Hello, I'm new here, I suppose I need people to talk to, some One who has been in the same boat, my family and friends don't really understand.
It may be a long one.
I found out my husband is an alcoholic, I didn't know although the past year I started to wonder and question his drinking a lot. The last few months of our marriage just confirmed it all, it started when he had his first none paying customer. He is self employed and it really but him hard, emotionally as well as financially. It just escalated from there.
He went missing for a week, I had the police out as he had mentioned a few times that I would be better off with out him, the kids would be better off if he wasn't there ect. Every knick on the door I expected the worst and it drove me mad when he was found safe and well at a friend's house (hadn't seen this guy for 12 years). My family obviously gave as much support they could and i talked to my husband about going to one recovery. He missed his appointment and carried on drinking.
While he is drunk he gets verbal, calling me every name under the sun and this started to happen in front of our kids. So I'd leave him to go get drunk, I didn't bother begging him to come home and is basically already reacted breaking point. He reminded me many times it was his house and his car and I should go, so one day 3 months ago I just did. I ended up in a hostel after sleeping on my friends sofa, he turned up drunk and wrecked our car. It was like he panicked that if gone, he kept saying "I never for a second thought you would." But he'd said it enough times and I just couldn't take anymore.
I tried so hard to support him that I look back and think that I enabled him by 'mothering' him. It was like he was two people, my hubby and then this new person I didn't know.
After 2 weeks he started going to groups and one to one counselling. He detoxed slowly and safely. I attended a session with him by his invite, and he told me everything.
He's been to rehab before, he knew he was an alcholic, he was drinking a hell of a lot more than I thought, he stole money from me and skipped work days that I didn't know about.
He's been sober 3 weeks now, am I wrong in thinking this is still early days? Don't get me wrong I'm really proud and I tell him a lot, the difference is great. He's more like his old self. Kind, supportive and loving. He is seeing the boys a lot and we spend time together to.

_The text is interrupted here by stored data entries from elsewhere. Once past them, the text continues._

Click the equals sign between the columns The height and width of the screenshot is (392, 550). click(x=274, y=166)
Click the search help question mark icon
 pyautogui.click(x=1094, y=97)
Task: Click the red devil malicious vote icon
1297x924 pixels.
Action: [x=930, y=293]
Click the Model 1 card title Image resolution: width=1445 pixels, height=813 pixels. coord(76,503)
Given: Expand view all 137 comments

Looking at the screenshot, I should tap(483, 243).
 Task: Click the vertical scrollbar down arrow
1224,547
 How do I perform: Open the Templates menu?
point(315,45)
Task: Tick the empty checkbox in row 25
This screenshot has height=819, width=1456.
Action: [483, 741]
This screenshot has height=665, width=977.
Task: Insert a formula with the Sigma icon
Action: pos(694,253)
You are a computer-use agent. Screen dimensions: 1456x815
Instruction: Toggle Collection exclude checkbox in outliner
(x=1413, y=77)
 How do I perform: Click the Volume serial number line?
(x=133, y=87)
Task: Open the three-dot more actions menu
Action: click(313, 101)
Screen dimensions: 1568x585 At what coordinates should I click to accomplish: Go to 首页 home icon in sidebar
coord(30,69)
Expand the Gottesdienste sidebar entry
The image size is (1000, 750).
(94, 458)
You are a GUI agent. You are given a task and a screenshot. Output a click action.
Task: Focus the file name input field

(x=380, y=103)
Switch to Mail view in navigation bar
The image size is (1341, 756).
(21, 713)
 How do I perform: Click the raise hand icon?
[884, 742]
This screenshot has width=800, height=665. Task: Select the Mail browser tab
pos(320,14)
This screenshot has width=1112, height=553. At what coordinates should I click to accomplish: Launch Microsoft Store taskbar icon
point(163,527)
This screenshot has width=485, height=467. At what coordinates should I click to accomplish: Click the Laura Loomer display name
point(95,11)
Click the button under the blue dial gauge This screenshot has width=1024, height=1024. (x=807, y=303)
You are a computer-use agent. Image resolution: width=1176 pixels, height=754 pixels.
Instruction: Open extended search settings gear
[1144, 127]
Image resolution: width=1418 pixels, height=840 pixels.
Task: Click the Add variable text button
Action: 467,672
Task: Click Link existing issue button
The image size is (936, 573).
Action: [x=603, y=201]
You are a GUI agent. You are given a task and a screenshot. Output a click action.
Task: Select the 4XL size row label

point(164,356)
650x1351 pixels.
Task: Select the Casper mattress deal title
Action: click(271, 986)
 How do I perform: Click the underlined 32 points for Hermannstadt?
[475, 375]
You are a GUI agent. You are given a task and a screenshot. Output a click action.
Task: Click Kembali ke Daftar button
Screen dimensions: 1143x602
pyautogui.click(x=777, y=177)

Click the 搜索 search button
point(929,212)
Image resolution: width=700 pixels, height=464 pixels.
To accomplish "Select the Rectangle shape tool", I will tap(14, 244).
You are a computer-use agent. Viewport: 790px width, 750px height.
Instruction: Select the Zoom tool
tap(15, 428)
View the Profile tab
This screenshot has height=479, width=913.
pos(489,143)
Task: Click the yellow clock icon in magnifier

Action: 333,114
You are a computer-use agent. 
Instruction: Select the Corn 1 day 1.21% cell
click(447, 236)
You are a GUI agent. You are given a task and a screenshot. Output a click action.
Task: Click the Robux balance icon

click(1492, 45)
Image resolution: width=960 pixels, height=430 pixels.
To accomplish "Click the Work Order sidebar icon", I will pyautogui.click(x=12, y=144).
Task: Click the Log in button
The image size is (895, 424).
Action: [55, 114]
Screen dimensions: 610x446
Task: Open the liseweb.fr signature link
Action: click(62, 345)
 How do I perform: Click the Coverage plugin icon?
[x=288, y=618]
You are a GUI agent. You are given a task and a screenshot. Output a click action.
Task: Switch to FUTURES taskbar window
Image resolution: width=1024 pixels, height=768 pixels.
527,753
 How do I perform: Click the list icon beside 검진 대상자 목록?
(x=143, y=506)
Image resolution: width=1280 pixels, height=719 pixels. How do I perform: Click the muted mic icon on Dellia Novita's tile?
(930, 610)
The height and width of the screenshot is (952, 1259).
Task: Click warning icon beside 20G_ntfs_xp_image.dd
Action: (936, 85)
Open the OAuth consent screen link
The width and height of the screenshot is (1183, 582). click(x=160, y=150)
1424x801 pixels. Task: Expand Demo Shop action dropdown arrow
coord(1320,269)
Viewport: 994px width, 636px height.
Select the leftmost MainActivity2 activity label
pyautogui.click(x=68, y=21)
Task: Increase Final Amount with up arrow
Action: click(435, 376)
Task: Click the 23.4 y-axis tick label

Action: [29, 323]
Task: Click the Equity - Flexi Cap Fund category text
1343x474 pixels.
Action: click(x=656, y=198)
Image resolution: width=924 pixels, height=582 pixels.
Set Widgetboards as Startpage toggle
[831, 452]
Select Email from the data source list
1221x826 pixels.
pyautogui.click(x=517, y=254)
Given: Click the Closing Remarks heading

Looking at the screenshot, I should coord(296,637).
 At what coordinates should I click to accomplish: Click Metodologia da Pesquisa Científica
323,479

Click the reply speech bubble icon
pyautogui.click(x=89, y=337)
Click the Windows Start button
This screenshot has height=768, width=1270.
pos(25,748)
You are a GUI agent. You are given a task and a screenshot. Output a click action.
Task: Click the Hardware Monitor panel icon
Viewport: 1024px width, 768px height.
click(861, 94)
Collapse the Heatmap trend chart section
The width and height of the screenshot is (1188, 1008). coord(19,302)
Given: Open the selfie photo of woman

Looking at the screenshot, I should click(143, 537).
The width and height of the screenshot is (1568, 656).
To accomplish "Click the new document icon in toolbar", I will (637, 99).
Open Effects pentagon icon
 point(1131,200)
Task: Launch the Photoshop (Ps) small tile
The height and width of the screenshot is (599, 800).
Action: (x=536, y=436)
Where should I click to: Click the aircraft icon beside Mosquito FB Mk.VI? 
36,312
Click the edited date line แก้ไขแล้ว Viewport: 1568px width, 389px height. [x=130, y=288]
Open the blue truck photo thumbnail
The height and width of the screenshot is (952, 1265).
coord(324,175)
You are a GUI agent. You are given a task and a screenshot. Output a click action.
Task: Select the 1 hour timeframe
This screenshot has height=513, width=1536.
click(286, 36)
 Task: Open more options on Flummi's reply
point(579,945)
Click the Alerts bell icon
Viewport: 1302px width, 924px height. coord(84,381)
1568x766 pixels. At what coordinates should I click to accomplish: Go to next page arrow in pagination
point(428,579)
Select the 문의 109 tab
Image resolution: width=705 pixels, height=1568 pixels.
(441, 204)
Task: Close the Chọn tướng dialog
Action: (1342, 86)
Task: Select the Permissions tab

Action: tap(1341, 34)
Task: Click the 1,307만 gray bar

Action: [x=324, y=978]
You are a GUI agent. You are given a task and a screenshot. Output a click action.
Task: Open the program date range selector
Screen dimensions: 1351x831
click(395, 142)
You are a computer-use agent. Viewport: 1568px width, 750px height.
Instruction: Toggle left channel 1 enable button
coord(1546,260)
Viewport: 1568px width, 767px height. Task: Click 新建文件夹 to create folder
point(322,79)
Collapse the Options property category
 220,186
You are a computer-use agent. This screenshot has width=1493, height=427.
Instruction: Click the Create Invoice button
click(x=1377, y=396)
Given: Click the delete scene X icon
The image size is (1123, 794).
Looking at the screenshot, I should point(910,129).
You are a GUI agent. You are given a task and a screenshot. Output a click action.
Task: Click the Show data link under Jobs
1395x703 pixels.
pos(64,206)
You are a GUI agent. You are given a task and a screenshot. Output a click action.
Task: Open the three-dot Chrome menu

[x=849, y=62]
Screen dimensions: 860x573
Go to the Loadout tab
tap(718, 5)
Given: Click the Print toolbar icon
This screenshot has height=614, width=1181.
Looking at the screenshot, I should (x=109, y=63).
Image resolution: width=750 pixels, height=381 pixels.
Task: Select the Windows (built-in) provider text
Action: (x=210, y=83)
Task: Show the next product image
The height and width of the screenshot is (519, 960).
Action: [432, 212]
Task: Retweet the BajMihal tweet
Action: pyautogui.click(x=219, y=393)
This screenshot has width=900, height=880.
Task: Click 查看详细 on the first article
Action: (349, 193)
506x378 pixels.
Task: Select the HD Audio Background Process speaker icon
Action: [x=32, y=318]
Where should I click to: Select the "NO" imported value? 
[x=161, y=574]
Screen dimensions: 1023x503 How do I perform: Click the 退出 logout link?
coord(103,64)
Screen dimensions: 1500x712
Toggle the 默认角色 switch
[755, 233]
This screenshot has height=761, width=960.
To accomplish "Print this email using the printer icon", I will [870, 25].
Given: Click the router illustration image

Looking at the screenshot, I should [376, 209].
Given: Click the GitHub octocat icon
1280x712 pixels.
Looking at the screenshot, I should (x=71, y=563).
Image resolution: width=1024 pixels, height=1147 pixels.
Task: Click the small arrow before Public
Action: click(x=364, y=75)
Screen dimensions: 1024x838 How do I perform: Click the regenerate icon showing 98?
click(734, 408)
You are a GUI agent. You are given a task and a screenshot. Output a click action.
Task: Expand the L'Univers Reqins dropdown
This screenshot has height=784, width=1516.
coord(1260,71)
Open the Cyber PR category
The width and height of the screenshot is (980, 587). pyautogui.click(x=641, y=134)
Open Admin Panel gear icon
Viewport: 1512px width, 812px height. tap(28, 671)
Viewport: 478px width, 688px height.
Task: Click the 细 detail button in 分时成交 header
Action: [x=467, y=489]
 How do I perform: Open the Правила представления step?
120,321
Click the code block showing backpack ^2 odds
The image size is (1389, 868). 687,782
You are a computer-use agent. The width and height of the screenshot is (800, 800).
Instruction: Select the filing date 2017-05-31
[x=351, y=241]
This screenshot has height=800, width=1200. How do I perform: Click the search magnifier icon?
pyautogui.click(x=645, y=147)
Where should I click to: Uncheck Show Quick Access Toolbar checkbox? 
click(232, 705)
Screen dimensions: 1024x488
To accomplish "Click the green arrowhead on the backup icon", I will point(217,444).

I have just moved into a house, and he wants to live with me. I want to live with him to, I miss him so much. But, I'm so scared. I can't let go of all that's happened, I still get so angry when I think about It, I still cry a lot about it and I do find myself resenting him for doing this to us. He doesn't seem to understand why I say no to him moving in.
The man I in all in love with would never call me the things he did, he's never threaten me with no home or to call the police if I drive the car.
What if it happens again? What if he starts drinking again. I don't think I could cope with it, people told me I looked ill, I lost a lot of weight and didn't sleep for days with what happened.
My family don't help. They are brilliant with me but as they've seen me hurt they have demonized him, and I mean very unreasonable. It's like he can't do a thing right at all, he says he misses his wife and kids they go on like he treats me as a possession. Then when I explain he felt pressure to be a provider when we can share the load, they say it's his job. He just can't win. I don't want to loose their support as I do need it but I know they'd never support him again after this, which he needs to maintain a sober life, Right?

I just want to know how I could forgive him, I don't expect him to apologise again and again. To grovel or make it up to me. I just expect him to get support and help with his alcoholism. I expect understanding that it takes time, trust needs to be built up.
How long will it take for me to move on from this? I'm usually a very forgiving person, but it still feels so raw and it's like it happened yesterday at times. Other times I can spend all day with him without me thinking about it.
I think my biggest worry his him slipping back into a bottle and I know I can't stay if that happens, I have our boys to think about, they can't live like that.